Как бы то ни было, главная тема фильма - семейные отношения, особенности профессии, вернее - организации трудовой деятельности, донельзя изнуряющий в своей безысходности быт и, как следствие, полный разлад в жизни молодой семьи. Диалоги героев, неумелые попытки выслушать друг друга, неоцененные душевные порывы, чистые, благие намерения круто изменить жизнь со следующей недели и такие же терпеливые и бесплодные попытки дать близкому еще один шанс, выслушать его, смолчать, запастись терпением - все это изображено донельзя правдиво.
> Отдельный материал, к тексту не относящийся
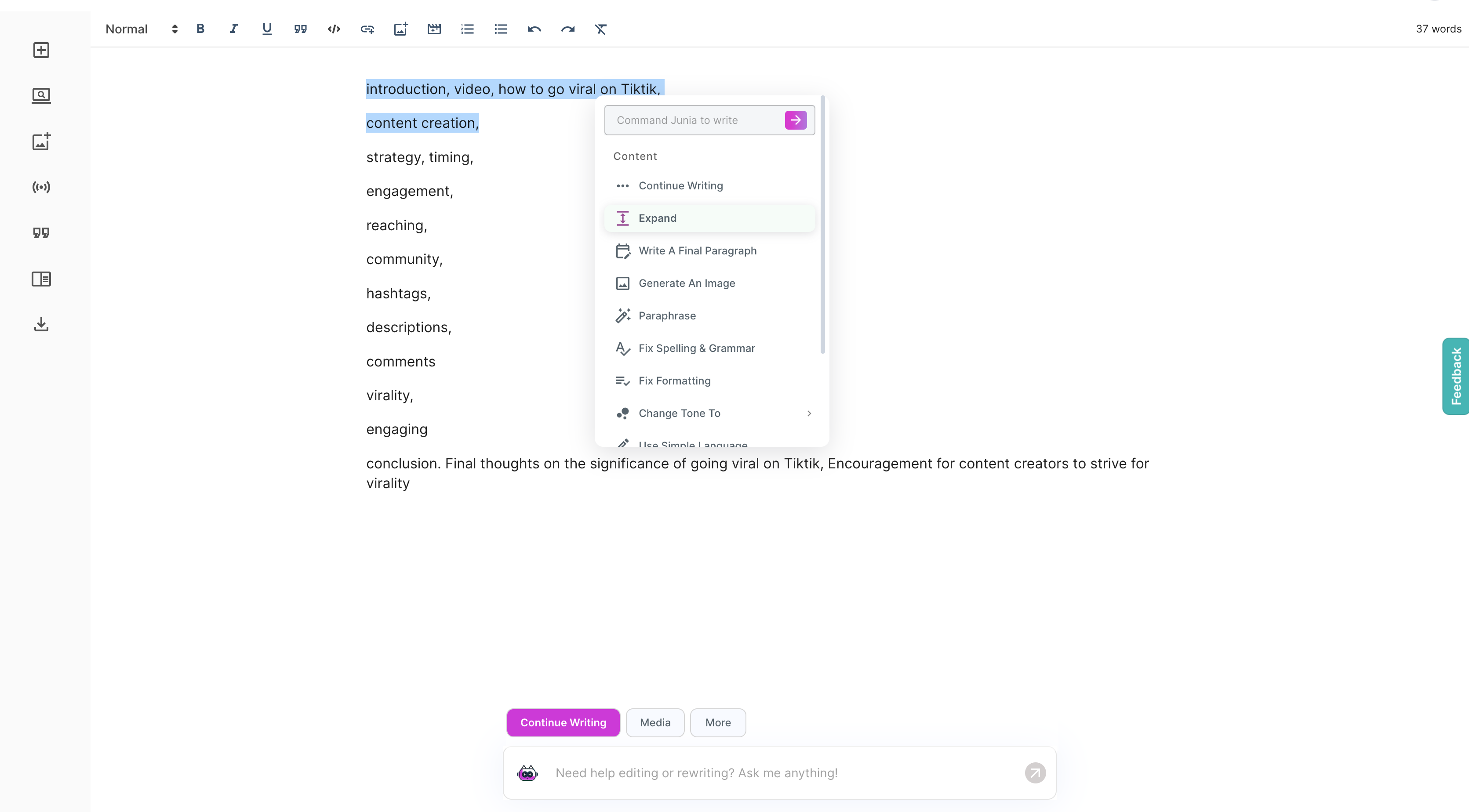Insert a numbered list
Screen dimensions: 1469x812
pyautogui.click(x=467, y=29)
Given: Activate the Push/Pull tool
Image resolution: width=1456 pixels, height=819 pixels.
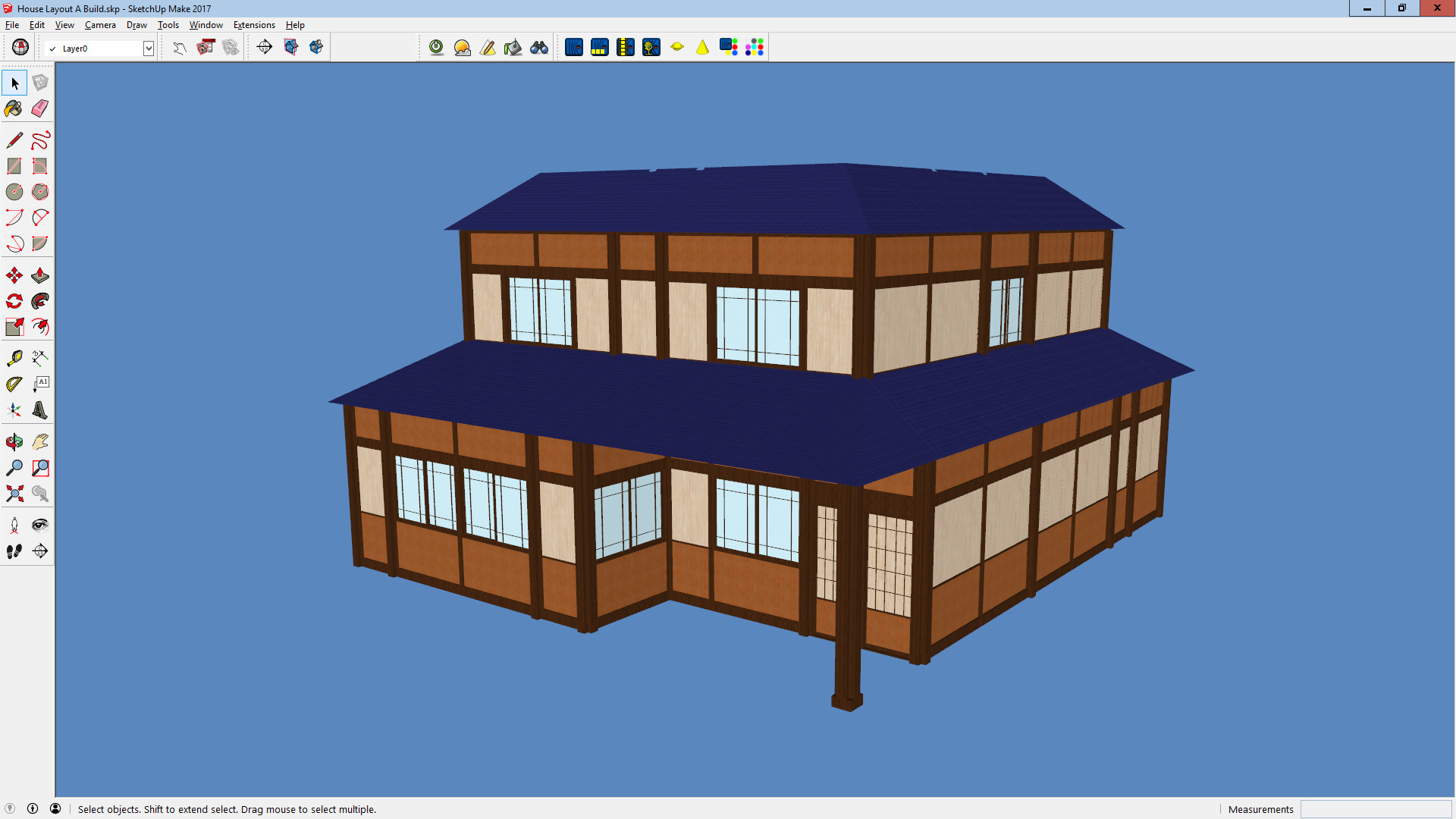Looking at the screenshot, I should coord(39,275).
Эта внутренняя беспомощность и ранимость, в равной степени трогательная и трагичная, неумение жить счастливо и стремление жить честно, неизбывная вера в лучшее и знание о том, что по-другому, по-человечески, жить в принципе возможно (только все никак не получается), характеризуют то хрупкое поколение, которое вынуждено осознавать себя через разочарования и противоречия. Они, рожденные на излете канувшей в небытие эпохи, росли, с боязнью и недоверчивостью вглядываясь в мир вокруг, суливший разве что до конца развеять по ветру их мечты, стереть в прах идеалы той, прежней жизни, полученные в наследство от бабушек и дедушек, родителей и, кому повезло, хороших учителей. Многие из них как-то выстояли, не изменив себе. Но, крепко держась за отвоеванное, они не в силах протянуть руку помощи самым близким, так как сил, прежде всего, душевных, на борьбу на два фронта - за себя (вернее, свою работу как право на существование) и за другого, пусть и самого родного, часто не хватает. Но эти люди есть. Пока еще есть. И, вполне возможно, только они еще и способны возвратить сердцу общества синусовый ритм. Наплевав на свой страх и риск на требование 20/20, вложив в это дело столько сил и времени, сколько нужно.